# Task material
**********
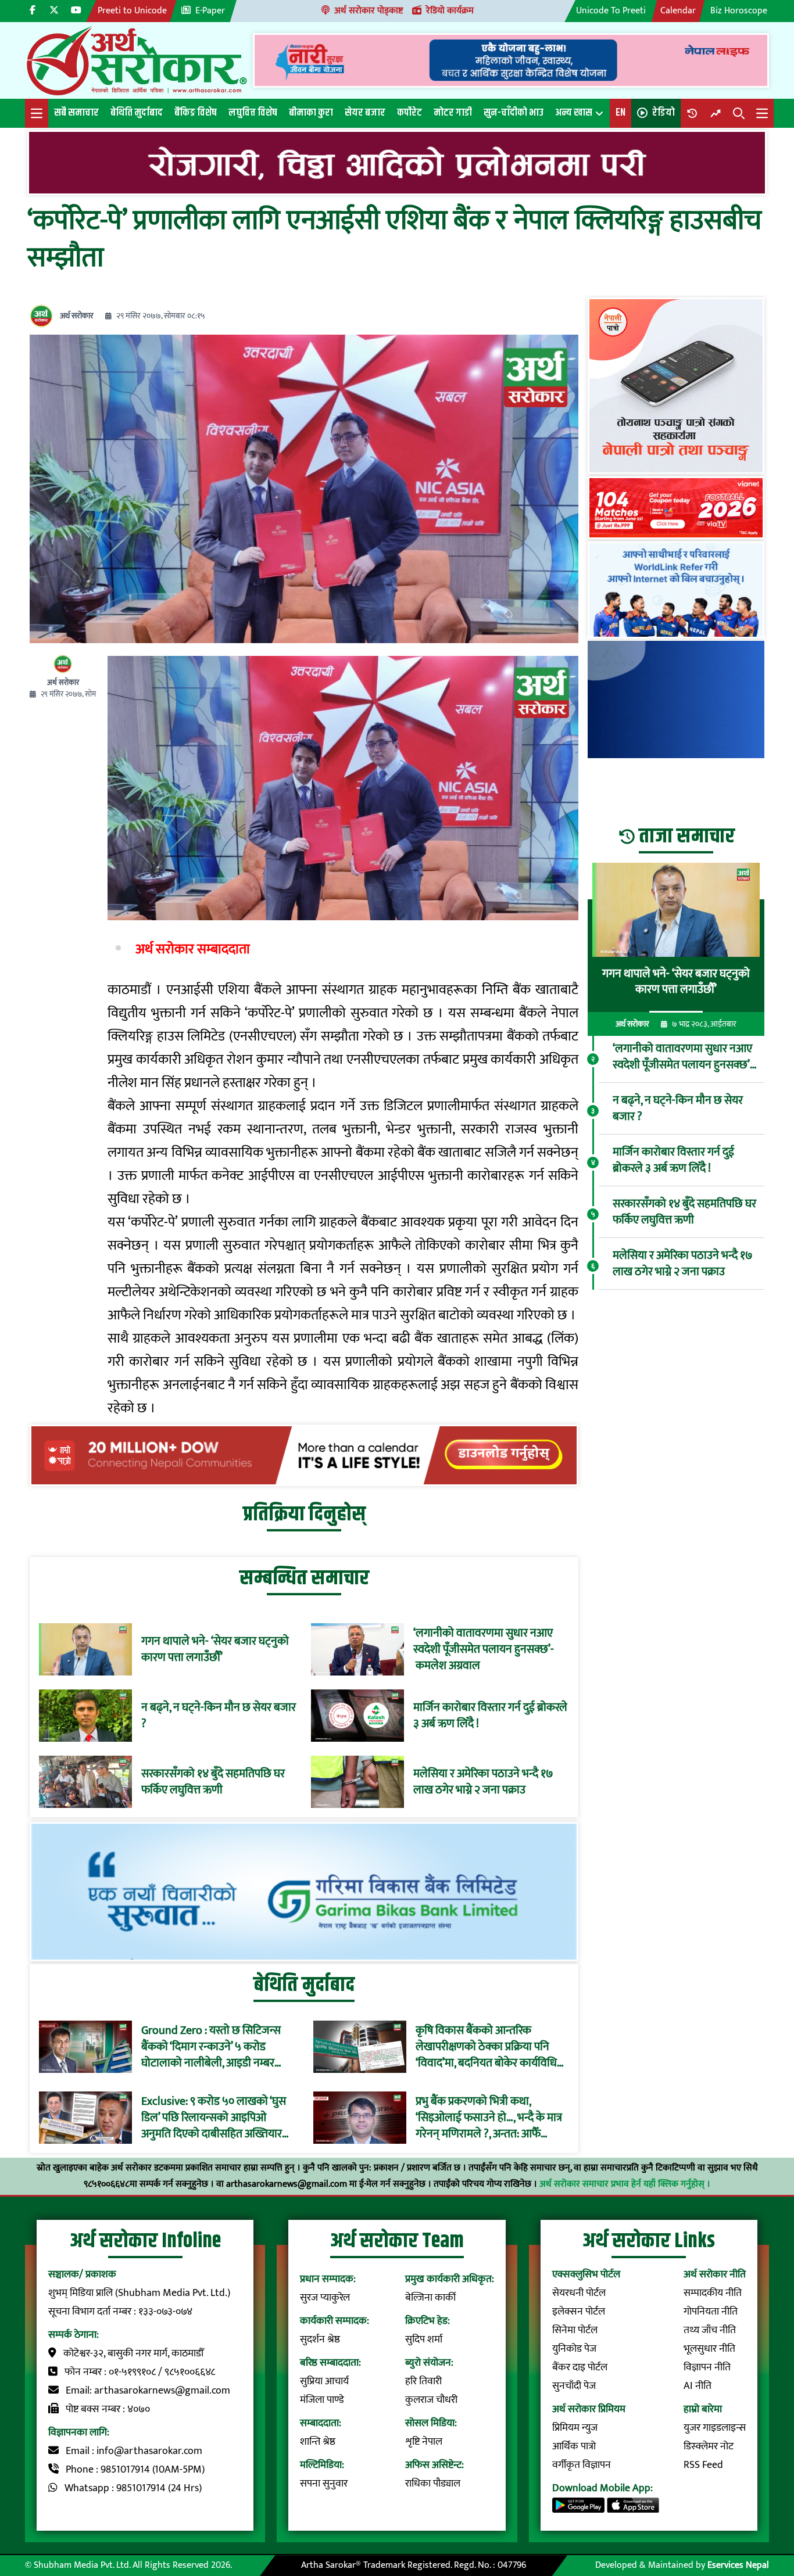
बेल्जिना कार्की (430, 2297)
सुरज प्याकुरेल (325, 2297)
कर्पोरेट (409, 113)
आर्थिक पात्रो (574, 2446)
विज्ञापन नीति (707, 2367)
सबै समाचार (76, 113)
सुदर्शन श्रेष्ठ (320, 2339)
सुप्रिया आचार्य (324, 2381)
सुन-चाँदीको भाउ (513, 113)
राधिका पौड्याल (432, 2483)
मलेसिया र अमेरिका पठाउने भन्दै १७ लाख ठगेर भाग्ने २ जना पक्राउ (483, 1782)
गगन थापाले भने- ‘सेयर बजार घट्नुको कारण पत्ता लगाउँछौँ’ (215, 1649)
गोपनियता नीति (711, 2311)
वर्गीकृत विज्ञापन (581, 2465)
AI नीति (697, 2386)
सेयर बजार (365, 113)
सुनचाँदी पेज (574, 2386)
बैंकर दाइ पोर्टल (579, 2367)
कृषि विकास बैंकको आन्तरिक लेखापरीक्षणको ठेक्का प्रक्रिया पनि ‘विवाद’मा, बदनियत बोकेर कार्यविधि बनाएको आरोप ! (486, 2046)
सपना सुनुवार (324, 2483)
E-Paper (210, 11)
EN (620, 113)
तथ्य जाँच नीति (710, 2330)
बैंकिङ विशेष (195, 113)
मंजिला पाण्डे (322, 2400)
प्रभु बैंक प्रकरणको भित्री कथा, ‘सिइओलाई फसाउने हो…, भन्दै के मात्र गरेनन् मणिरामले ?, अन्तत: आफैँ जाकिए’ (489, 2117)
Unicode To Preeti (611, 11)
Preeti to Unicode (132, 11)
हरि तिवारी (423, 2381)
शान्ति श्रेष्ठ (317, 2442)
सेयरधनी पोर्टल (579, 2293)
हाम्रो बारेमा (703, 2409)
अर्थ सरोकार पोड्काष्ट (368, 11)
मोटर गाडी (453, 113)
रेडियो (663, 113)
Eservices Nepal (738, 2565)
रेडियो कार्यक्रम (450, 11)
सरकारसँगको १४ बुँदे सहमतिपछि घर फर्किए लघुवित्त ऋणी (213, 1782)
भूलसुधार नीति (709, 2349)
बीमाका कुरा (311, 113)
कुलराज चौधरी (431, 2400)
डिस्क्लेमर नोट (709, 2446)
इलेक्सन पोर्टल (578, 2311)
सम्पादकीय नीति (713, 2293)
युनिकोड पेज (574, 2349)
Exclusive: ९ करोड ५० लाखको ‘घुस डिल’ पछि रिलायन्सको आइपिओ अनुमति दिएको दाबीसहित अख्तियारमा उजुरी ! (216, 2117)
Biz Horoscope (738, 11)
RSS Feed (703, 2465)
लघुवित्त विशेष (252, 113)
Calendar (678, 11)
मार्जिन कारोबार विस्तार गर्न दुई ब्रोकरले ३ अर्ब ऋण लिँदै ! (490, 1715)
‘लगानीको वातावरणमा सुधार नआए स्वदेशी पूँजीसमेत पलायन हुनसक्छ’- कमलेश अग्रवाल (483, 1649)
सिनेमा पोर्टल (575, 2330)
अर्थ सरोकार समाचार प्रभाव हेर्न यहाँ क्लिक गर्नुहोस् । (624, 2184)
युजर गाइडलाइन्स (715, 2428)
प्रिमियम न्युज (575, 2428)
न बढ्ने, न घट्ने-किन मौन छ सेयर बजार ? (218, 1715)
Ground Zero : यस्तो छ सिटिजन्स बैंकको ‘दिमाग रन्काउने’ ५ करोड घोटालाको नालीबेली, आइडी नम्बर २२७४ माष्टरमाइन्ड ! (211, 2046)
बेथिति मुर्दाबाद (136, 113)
**********
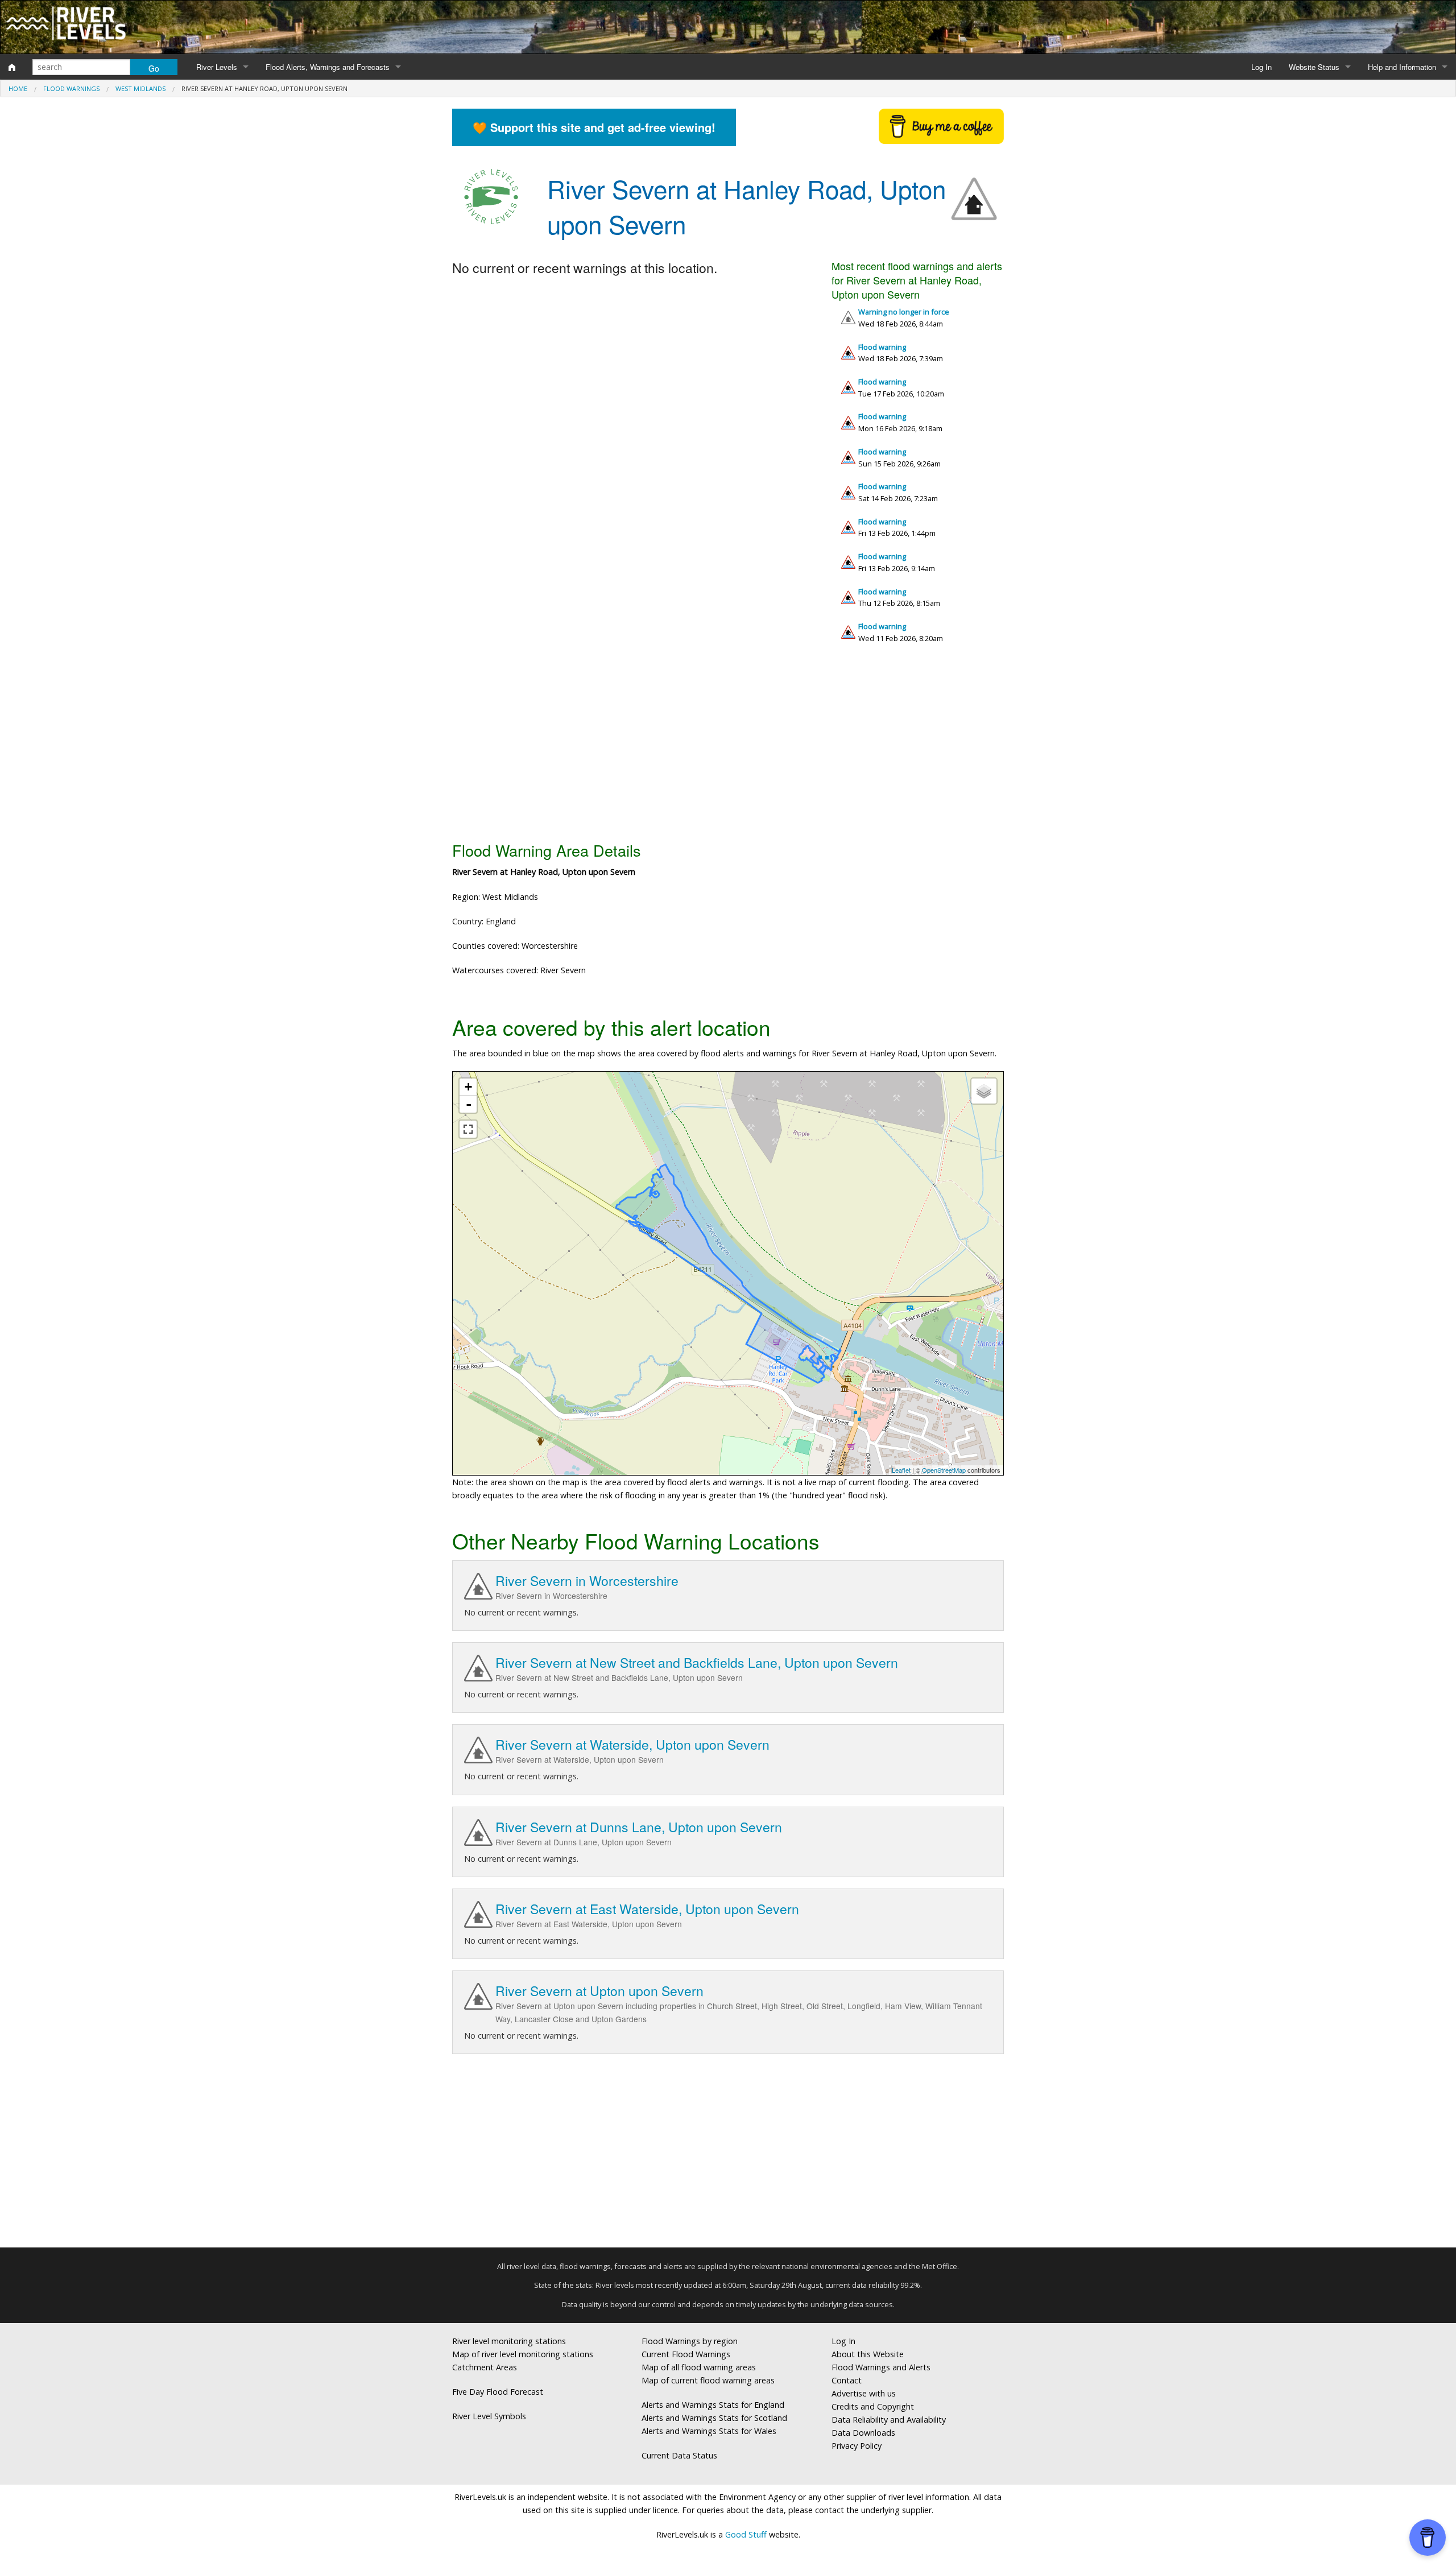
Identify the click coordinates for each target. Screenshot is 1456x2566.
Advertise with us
**********
# What is being asked
From the entries above, restate word for word the lines from the line containing "सुन-चाँदीको भाउ (513, 113)" to the line containing "AI नीति (697, 2386)", both ends included, and nothing more.

# Expected answer
सुन-चाँदीको भाउ (513, 113)
राधिका पौड्याल (432, 2483)
मलेसिया र अमेरिका पठाउने भन्दै १७ लाख ठगेर भाग्ने २ जना पक्राउ (483, 1782)
गगन थापाले भने- ‘सेयर बजार घट्नुको कारण पत्ता लगाउँछौँ’ (215, 1649)
गोपनियता नीति (711, 2311)
वर्गीकृत विज्ञापन (581, 2465)
AI नीति (697, 2386)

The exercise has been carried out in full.